Part one: The town that thrives on rhino horn
Part two: Bigfoot versus the rhino
Words by Shaun Smillie, photographs by Chris Collingridge
Kabok, Western Mozambique - You can’t find this town on Google Earth, and it appears on no maps.
From space all it is is a scatter of buildings that straddle the only tar road that cuts through this remote part of western Mozambique.
The place is known as Kabok and for a town that appears to have nothing, it sure is going through an economic boom.
And from a dirt track we could see Kabok’s new-found wealth first- hand. What we were looking at was Kabok’s millionaires’ row, where the untouchables live.
“This is a rhino town,” explains the anti-poaching officer who is acting as our guide.
He wants to remain anonymous.
On the tar road, a red hatchback speeds past, the driver’s head snaps to the side and takes a good look at us. We have been noticed.
“He is a poacher,” says the anti-poaching officer.
Two minutes later, the red car drives past in the opposite direction; he eyeballs us again.
Others along the tar road stare too. The poachers, pointed out by the officer, stand out. Their style of dress says city, their clothes are bright and clean, they sport new jeans, some have neck chains.
No faded paper-thin cotton shirts, like the rest of Kabok wears.
They loiter around spaza shops, they swagger.
But we are here to see millionaires’ row. In front of us, dotted on a slight rise, are Kabok’s mansions – the houses the rhino poachers built for themselves.
In neighbouring South Africa, these mansions would be called matchboxes. Most are flat-roofed, single-storeyed structures. Some look similar to RDP houses. But what separates these homes from the usual reed houses in Kabok is that they are made from brick.
This part of Mozambique is dirt poor and the remnants of the civil war scar the landscape and the psyche of the people. War amputees wander the dirt roads.
The new Kabok has been built on the horns of the hundreds of rhinos slaughtered just kilometres away in Kruger National Park. It is not alone – there are other towns spread along the border that lines Kruger National Park. They are the staging posts for rhino poachers.
“That house there with the pink curtains – he is a poacher,” says the officer. “You see that white house there, that poacher was shot dead, but his family still lives there.”
There was a time when the bordering Corumane Dam supplied the community with its main source of income – fishing. Now, under the silvery full moon, fishermen ferry poachers across the lake, rowing them up the Sabie River and dropping them close to the Kruger fence.
In South Africa Kabok has long had the reputation of being a haven for robbers and hijackers who take refuge across the border.

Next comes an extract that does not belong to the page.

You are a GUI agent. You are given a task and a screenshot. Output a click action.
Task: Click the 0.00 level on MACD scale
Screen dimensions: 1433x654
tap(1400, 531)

Rhino economics filters through the town, the anti-poaching officer explains. Everyone gets a piece of the pie, builders are paid to construct those houses. Spaza shops have sprung up, some built with rhino money. The funeral industry, it appears, gets its cut too.
Then there are the guns for hire.
“There are those who come from Maputo to hire people in Kabok to poach,” explains the officer.

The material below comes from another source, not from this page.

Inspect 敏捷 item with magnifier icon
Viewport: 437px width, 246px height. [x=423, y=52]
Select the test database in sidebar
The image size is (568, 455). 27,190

And the majority of residents in the Kabok mansions have become middlemen. They now recruit younger men to do their hunting.
We drive along the dirt road, we turn a corner and there is the red hatchback. The driver is standing next to three other men at a spaza shop. Again he stares, but this time smiles and waves at the anti-poaching officer. The officer waves back. They know each other.
There is little the officer can do to catch this untouchable.
We drive on.
On the outskirts of the town we park and watch. The sun has slipped behind the wall of the Corumane Dam, and in the late afternoon light herders drive their cattle along the tar road into town.
A black Landcruiser glides past.
“That man there is wanted in South Africa and now stays in Mozambique,” says the officer.
“He is a poacher.”
We later learn that the man in the Landcruiser is Frank Ubisi.
For two years he was wanted by the SAPS, Captain Oubaas Coetzer, the spokesman for Skukuza police station, tells us later. He was caught in Kruger in 2010 with a hunting rifle, but later escaped from custody.
Last February he was caught at the Lebombo border post trying to smuggle the body of a poacher across the border. He paid a fine of R10 000 for possession of an illegal firearm and was deported to Mozambique. Ubisi’s Landcruiser draws to a stop outside a collection of reed shacks alongside the road.
The door opens and a man, perhaps in his late teens, struggles out.
His T-shirt is stained with mud, his hair coated in dust. He limps slowly to one of the shacks, opens the door and disappears.
I am flabbergasted.
“He is a poacher, he has come back from Kruger,” I say.
The officer shrugs his shoulders and gives a smile.